Ce ne fut pas pour rompre le silence que Gervaise parla enfin. Ce fut juste pour lever le voile qui cachait les mots. Libre aux mots de s'envoler alors, ou de rester au fond.
— Bonjour, Marie-Ange, dit Gervaise.
La nièce ne broncha pas. La révélation de son identité pulvérisait son silence, mais elle accusa bravement le coup.
— Je ne voulais pas penser que c'était toi, dit encore Gervaise, mais quand ils m'ont montré les photos anthropométriques…

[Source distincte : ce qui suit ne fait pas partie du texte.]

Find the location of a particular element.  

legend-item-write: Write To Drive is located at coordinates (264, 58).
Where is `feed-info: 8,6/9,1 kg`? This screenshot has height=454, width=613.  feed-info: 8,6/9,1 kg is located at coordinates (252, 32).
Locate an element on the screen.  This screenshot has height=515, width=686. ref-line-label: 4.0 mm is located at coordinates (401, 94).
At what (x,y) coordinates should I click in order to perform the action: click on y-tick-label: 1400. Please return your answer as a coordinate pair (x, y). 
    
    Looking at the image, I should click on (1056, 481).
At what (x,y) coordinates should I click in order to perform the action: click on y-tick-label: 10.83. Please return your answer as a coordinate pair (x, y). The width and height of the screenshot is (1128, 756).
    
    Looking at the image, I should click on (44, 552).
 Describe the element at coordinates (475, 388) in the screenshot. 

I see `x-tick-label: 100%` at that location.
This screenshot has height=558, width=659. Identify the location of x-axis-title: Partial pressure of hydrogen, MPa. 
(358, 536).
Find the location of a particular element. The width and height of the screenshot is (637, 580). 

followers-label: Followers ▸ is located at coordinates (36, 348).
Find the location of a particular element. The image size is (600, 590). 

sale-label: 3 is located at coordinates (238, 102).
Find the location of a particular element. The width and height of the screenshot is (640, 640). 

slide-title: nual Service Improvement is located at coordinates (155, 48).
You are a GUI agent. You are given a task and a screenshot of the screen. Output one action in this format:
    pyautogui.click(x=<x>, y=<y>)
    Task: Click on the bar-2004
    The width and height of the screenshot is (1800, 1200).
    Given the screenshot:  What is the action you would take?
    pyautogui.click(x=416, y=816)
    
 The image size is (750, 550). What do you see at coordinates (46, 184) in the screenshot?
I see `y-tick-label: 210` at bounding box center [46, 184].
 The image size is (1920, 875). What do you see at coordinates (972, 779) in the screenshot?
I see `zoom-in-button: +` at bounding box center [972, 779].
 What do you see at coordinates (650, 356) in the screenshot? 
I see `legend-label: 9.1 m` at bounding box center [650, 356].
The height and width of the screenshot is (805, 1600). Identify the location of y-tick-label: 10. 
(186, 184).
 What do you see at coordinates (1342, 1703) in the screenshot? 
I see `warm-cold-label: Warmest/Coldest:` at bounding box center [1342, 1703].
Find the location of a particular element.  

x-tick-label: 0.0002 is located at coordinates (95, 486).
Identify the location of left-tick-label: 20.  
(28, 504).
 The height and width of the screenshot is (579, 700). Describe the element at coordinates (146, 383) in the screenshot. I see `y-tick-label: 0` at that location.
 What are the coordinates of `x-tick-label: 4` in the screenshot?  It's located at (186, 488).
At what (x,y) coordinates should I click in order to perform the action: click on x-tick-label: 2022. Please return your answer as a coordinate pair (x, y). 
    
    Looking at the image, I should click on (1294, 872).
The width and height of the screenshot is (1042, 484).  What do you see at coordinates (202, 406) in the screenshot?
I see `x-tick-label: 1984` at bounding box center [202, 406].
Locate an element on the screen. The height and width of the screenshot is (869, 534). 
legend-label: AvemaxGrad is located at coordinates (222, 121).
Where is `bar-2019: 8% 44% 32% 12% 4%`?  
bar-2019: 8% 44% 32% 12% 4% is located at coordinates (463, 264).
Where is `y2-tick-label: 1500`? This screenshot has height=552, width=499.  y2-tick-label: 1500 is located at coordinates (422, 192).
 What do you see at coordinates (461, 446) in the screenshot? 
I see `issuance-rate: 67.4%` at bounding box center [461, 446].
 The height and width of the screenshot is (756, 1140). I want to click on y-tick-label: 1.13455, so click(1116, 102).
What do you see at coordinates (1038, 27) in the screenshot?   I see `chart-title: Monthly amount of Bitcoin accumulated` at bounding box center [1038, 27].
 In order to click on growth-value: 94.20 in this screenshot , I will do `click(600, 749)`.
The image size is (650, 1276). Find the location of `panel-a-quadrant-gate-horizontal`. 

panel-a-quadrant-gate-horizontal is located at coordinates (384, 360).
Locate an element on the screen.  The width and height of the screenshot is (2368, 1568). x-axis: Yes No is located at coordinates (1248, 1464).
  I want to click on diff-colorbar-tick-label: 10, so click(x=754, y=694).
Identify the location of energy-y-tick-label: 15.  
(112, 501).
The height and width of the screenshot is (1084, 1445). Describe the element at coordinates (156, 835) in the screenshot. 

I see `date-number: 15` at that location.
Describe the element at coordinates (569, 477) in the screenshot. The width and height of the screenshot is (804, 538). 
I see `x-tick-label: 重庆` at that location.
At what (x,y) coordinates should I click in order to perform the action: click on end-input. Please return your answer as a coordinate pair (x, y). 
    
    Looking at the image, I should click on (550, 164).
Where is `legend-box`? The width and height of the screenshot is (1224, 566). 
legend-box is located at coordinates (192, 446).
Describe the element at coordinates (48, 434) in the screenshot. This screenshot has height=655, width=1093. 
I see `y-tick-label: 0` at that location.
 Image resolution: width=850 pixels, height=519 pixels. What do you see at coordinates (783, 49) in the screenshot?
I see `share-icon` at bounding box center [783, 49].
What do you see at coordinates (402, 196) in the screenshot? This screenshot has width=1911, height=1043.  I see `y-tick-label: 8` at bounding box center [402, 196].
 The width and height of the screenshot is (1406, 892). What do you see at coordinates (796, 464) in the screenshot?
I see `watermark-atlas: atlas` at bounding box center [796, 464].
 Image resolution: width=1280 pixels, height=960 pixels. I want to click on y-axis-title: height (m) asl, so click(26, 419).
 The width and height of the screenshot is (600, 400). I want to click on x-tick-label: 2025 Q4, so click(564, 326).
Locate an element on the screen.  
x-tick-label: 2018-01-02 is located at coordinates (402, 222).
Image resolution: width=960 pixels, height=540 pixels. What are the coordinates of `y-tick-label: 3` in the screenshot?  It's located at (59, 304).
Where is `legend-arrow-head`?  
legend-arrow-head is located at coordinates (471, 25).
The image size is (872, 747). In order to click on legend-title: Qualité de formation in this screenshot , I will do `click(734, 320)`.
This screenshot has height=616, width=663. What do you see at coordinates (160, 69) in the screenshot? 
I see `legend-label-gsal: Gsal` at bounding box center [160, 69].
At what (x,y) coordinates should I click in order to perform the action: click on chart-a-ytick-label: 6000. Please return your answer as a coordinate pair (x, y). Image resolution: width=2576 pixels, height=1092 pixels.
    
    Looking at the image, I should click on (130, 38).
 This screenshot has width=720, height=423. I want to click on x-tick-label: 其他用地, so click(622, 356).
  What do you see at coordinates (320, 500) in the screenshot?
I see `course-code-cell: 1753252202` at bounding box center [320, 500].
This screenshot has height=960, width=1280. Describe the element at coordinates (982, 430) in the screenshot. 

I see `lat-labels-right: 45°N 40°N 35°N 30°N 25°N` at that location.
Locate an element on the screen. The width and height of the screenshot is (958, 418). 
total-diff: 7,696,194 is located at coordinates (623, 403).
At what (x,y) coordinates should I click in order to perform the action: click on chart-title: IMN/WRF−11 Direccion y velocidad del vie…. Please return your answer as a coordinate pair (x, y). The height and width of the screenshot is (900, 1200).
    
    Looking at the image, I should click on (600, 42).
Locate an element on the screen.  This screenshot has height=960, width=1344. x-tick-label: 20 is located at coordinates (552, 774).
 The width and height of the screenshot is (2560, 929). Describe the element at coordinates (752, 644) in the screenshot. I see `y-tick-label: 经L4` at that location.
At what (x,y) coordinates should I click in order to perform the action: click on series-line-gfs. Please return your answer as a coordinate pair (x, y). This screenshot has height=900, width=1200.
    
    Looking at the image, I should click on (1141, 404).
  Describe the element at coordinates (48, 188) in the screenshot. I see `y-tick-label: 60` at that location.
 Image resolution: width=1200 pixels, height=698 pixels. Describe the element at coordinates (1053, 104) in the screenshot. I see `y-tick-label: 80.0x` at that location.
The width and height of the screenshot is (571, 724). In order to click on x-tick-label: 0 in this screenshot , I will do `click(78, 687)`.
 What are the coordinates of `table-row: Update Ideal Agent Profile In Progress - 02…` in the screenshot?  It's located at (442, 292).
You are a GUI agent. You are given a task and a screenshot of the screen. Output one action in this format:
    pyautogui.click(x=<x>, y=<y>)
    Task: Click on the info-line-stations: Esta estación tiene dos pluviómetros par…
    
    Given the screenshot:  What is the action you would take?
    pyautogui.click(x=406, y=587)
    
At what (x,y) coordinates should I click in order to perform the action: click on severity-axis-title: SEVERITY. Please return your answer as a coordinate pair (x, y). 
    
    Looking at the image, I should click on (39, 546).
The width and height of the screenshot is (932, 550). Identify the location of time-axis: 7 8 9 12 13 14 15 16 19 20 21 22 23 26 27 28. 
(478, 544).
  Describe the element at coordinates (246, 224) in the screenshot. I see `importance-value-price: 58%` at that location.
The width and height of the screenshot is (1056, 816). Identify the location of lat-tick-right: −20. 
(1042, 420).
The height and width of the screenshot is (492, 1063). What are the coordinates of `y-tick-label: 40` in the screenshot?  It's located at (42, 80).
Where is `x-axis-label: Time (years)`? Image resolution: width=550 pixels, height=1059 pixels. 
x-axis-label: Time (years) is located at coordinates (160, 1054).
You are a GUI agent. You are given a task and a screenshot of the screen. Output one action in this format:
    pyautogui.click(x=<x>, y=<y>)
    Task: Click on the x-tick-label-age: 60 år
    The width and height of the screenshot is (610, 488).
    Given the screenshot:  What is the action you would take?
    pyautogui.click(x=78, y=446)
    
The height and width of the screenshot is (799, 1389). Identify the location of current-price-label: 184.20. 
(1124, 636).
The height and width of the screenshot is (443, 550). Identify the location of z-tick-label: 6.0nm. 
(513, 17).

A vrai dire, Gervaise ne l'avait pas reconnue immédiatement sur ces photos. Une sensation de banalité absolue, d'abord. Un visage trop semblable aux visages. «On ne peut pas être normal à ce point-là», s'était dit Gervaise. Et elle avait éprouvé le besoin d'emmener un jeu de photos chez elle. Elle les avait regardées une nuit entière sans y trouver rien d'autre que le masque d'une femme d'entreprise. Mais ce masque ne tenait pas à ce visage. Gervaise avait résolu de faire photographier ces photographies. Elle avait fait ce que Thian son père aurait fait à sa place. Elle était allée trouver Clara Malaussène. Gervaise et Clara s'étaient enfermées sous une lampe rouge. Dans les bras de Gervaise, Verdun prêtait aux deux femmes son regard-projecteur. On commença par agrandir la nièce. Agrandissements des yeux, des lèvres, des oreilles, des maxillaires. En vain. Le nez avait été refait, les sourcils épilés, la bouche mangeait volontairement les lèvres. Si ce visage avait un jour été connu de quelqu'un, la nièce s'était acharnée à le rendre méconnaissable. «Et si nous y mettions un peu de flou?» avait suggéré Clara. Gervaise avait jeté un coup d'œil surpris au profil de Clara penché sur son bac. «Flou comme la vérité», disait parfois le divisionnaire Coudrier. «Nous sommes les spécialistes du flou.» Clara avait dilué le visage de la femme. Et voilà qu'en s'estompant dans la lumière du projecteur, le visage avait pris consistance dans le souvenir de Gervaise. Oui, ce fut là, devant cette forme maintenant lointaine et flottante, que Gervaise eut une intuition. Le large et beau visage de Marie-Ange! «Pourrait-on la décoiffer?» avait demandé Gervaise. En quelques aplats de gouache, Clara avait rendu leur liberté aux cheveux de la femme. «Accuser le nez?»… «Epaissir les sourcils?» avait suggéré Gervaise. «Ressortir les lèvres…» «Plus charnues…» Et le souvenir s'était précisé sous le pinceau de Clara. «Marie-Ange… oui.»